By the mid-80s, therefore, it seemed that the Marxist-Leninists, as the Naxalites liked to call themselves, no longer posed a major problem, not least because several of its stalwarts, Vinod Mishra, Satyanarain Sinha, Kanu Sanyal and others, admitted the folly of their ways and emerged from the underground. Some even began participating in the parliamentary process, forsaking their earlier description of parliament as a 'pigsty'.
Yet, even if the 'prairie fire' was doused, it was not stamped out. Evidently, the flames continued to flicker silently out of eyesight as the complacent law and order authorities believed that Naxalism was dead. They are now paying the price for their negligence since the Maoists seem to have been able to establish their strongholds over large areas in Andhra Pradesh, Madhya Pradesh, Chhattisgarh, Bihar and Jharkhand.
What is more, they are also in a position to link up with their ideological brethren in Nepal through a so-called 'red corridor' stretching virtually through the entire length of the sub-continent from Tamil Nadu to the Himalayas. It is a measure of their new-found ideological coherence that in contrast to the earlier splits, which delighted their opponents, two major Maoist formations - the People's War Group, based mainly in Andhra Pradesh, and the Maoist Communist Centre, based mainly in Bihar - have recently merged to form the Communist Party of India (Maoist).
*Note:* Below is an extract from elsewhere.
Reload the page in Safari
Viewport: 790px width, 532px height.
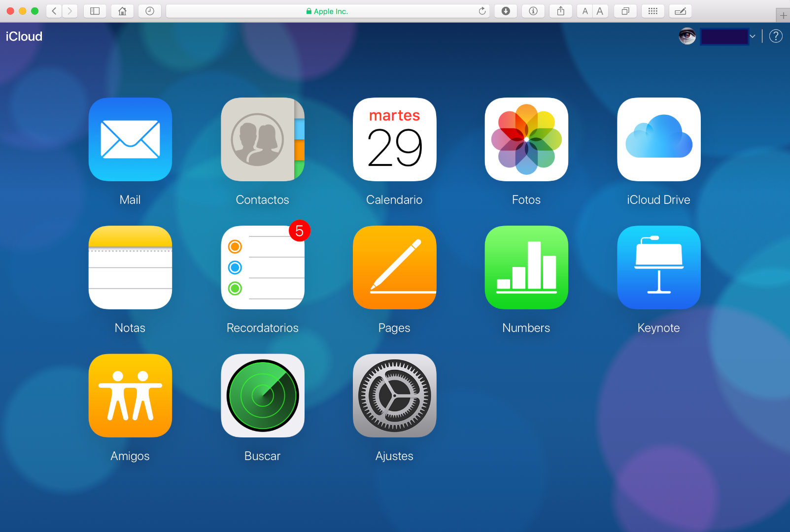click(x=482, y=11)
However, what can be interpreted as a faint sign of hope is the fact that this new party has decided to begin negotiations with the government of Andhra Pradesh, where it is probably at its strongest as the attack last year on the life of the then chief minister Chandrababu Naidu showed.
It is not yet clear whether this is a mere tactical move intended to recoup their losses or represents a genuine desire to return to the mainstream born of the tedium and danger of leading a prolonged underground existence. It is quite possible that the talks will lead nowhere as no government can accept their demand to allow the Maoist cadres to continue carrying arms or to redistribute land according to their dictates.
But an emergence from the underground can often mark the beginning of the end of a 'revolutionary' movement. The lure of the television cameras of an open society and the pomp and circumstance which accompany negotiations with the government can often prove too tempting to those who have long been on the run, living in jungles and caves, and are now getting on in age. The Nepalese Maoists too are no longer averse to talks.
However, whatever the outcome of the negotiations, the authorities can no longer afford to revert to the complacency of the mid-80s. There is a serious need to focus much more concerted official efforts on the amelioration of the degrading poverty and hopelessness in the countryside in both India and Nepal, which provide grist to the Maoist propaganda about the inherently pro-rich bias of the system and enables the committed ideologues to lure young men and women to join their ranks.
Along with the targeting of poverty by the official agencies, political parties and civil rights groups should ensure that there is no violation of human rights in the rural areas by the police and paramilitary forces, which are prone to brutal conduct, especially against the underprivileged. India, with its long experience in fighting insurgency in Kashmir and the northeast, should not find it too difficult to contain the Maoist rebellion.